La negociación sobre la secesión debería llevarse a cabo en el marco constitucional canadiense y debería estar impulsada por la búsqueda real de la justicia para todos. Por ejemplo, en el caso de que poblaciones concentradas territorialmente en Quebec solicitaran claramente seguir formando parte de Canadá, debería preverse la divisibilidad del territorio quebequés con el mismo espíritu de apertura que llevó a aceptar la divisibilidad del territorio canadiense.
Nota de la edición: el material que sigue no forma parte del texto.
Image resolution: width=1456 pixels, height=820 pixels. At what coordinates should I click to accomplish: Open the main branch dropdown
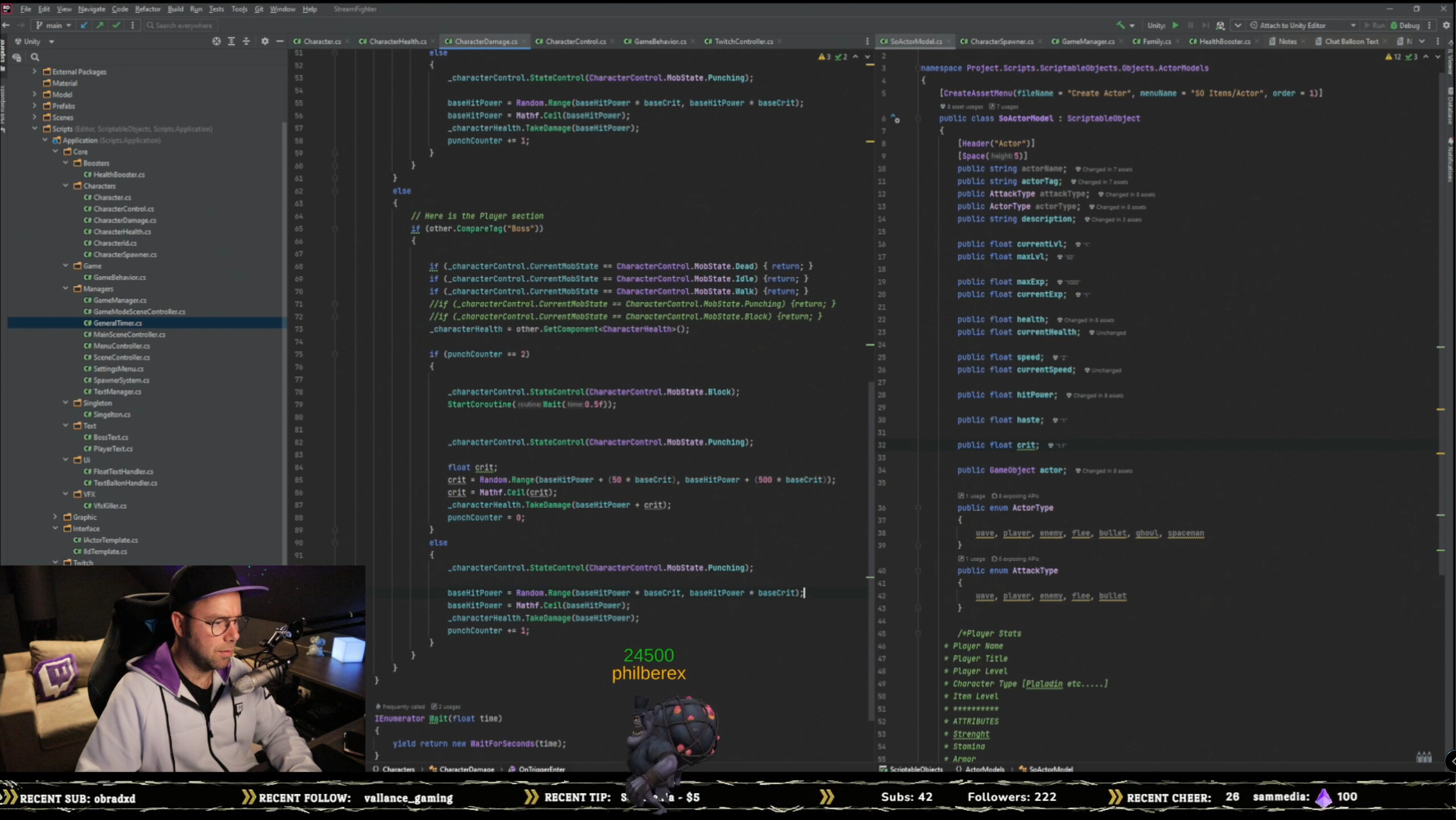click(x=54, y=25)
La Ley sobre la claridad precisa también los elementos que deberán figurar necesariamente en la agenda de la negociación: «Ningún ministro puede proponer una modificación de la Constitución acerca de la secesión de una provincia de Canadá a menos que el gobierno de Canadá haya tratado, en el marco de las negociaciones, las condiciones de secesión aplicables en las circunstancias, en particular, la repartición del activo y el pasivo, las modificaciones de las fronteras de la provincia, los derechos, intereses y reivindicaciones territoriales de los pueblos aborígenes de Canadá y la protección de los derechos de las minorías».8
Conclusión
Ésta es la forma canadiense de concebir la secesión en una democracia. Su premisa fundamental es que una secesión no puede realizarse de forma unilateral en una democracia. Una secesión implica necesariamente una negociación constitucional. Un Estado democrático sólo podría emprender esa negociación si la secesión contara con un claro apoyo. Un Estado democrático sólo podría autorizar la secesión después de que hubiera concluido debidamente dicha negociación, en el respeto del derecho establecido y de la justicia para todos.
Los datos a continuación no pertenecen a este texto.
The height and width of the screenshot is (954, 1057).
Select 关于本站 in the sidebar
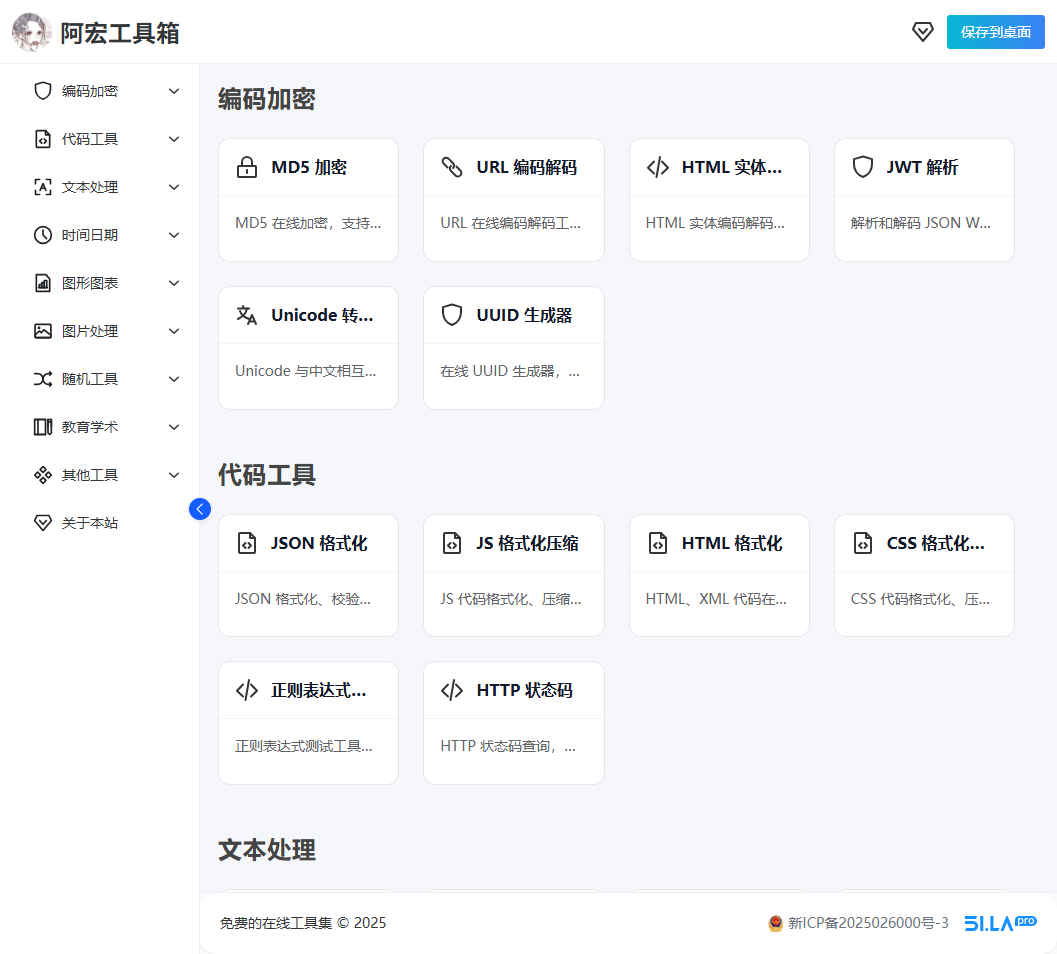click(88, 522)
Todo lo que puedo decirles es que, en el caso de Canadá, este ejercicio de clarificación ha tenido un efecto beneficioso para la unidad nacional. Precisamente, si hay una conclusión que puede extraerse, de manera rotunda, encuesta tras encuesta, es que en respuesta a una pregunta clara, los quebequeses eligen un Canadá unido. La gran mayoría de los quebequeses desean seguir siendo canadienses y no quieren romper los vínculos de lealtad que los unen a sus conciudadanos de las otras regiones de Canadá. No desean que se les obligue a escoger entre su identidad quebequesa y su identidad canadiense. Rechazan las definiciones exclusivas de los términos «pueblo» o «nación», y desean pertenecer al mismo tiempo al pueblo quebequés y al pueblo canadiense, en este mundo global en el que el cúmulo de identidades constituirá más que nunca una ventaja para abrirse a los demás.
Fue José Carreras quien afirmó: «Cuanto más catalán me dejan ser, más español me siento».9 Pues bien, cuanto más quebequeses somos, más canadienses nos sentimos.